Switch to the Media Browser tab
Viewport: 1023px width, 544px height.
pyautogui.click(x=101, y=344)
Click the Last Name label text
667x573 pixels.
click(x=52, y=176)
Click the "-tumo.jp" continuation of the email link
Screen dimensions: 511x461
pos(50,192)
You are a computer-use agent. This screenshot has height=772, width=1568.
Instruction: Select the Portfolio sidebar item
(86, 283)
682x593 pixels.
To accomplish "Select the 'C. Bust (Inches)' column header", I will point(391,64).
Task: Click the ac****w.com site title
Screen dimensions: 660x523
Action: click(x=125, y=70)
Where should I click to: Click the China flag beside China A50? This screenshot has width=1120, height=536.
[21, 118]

...

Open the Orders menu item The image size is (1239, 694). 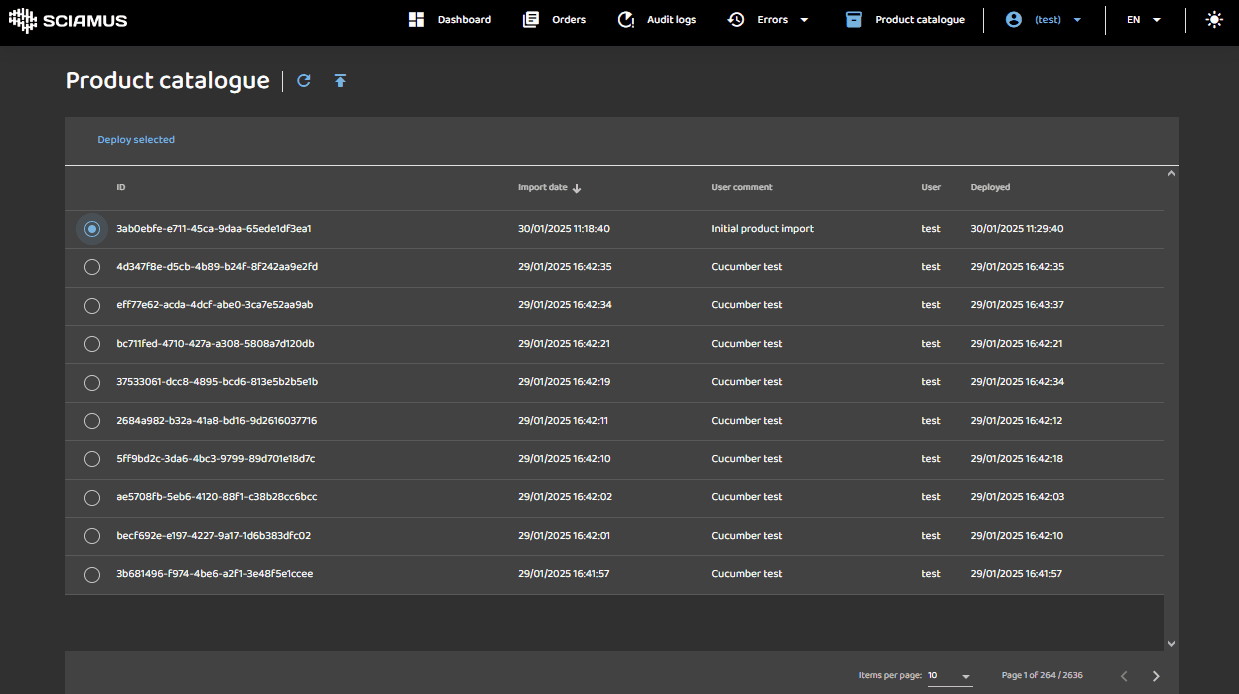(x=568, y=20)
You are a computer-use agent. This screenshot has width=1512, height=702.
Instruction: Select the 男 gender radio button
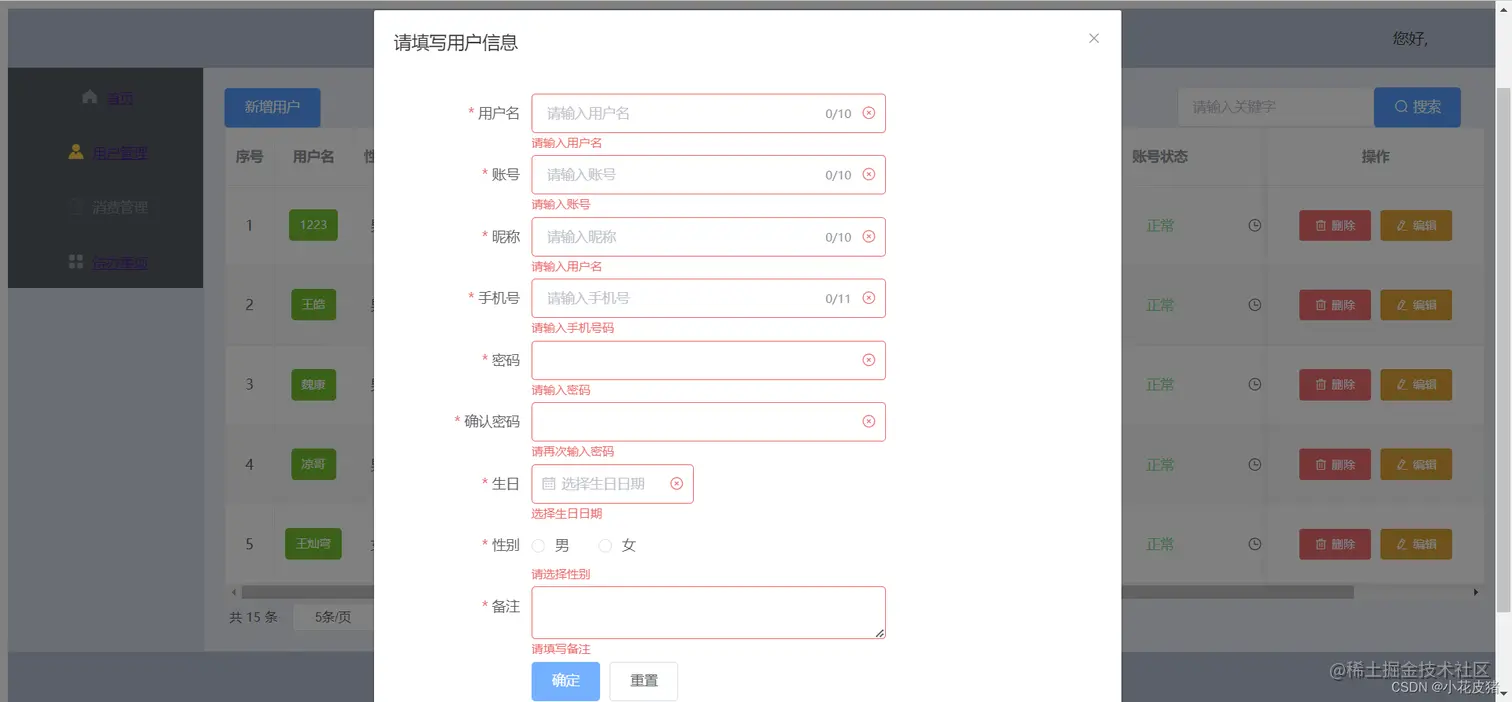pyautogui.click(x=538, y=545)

Exercise
Format the part of the listing that opens with the line containing "has width=1512, height=702." and closes with the line containing "pyautogui.click(x=538, y=545)" as a JSON list of strings, one string per line, leaving out blank lines and the pictures.

Task solution
[
  "You are a computer-use agent. This screenshot has width=1512, height=702.",
  "Instruction: Select the 男 gender radio button",
  "pyautogui.click(x=538, y=545)"
]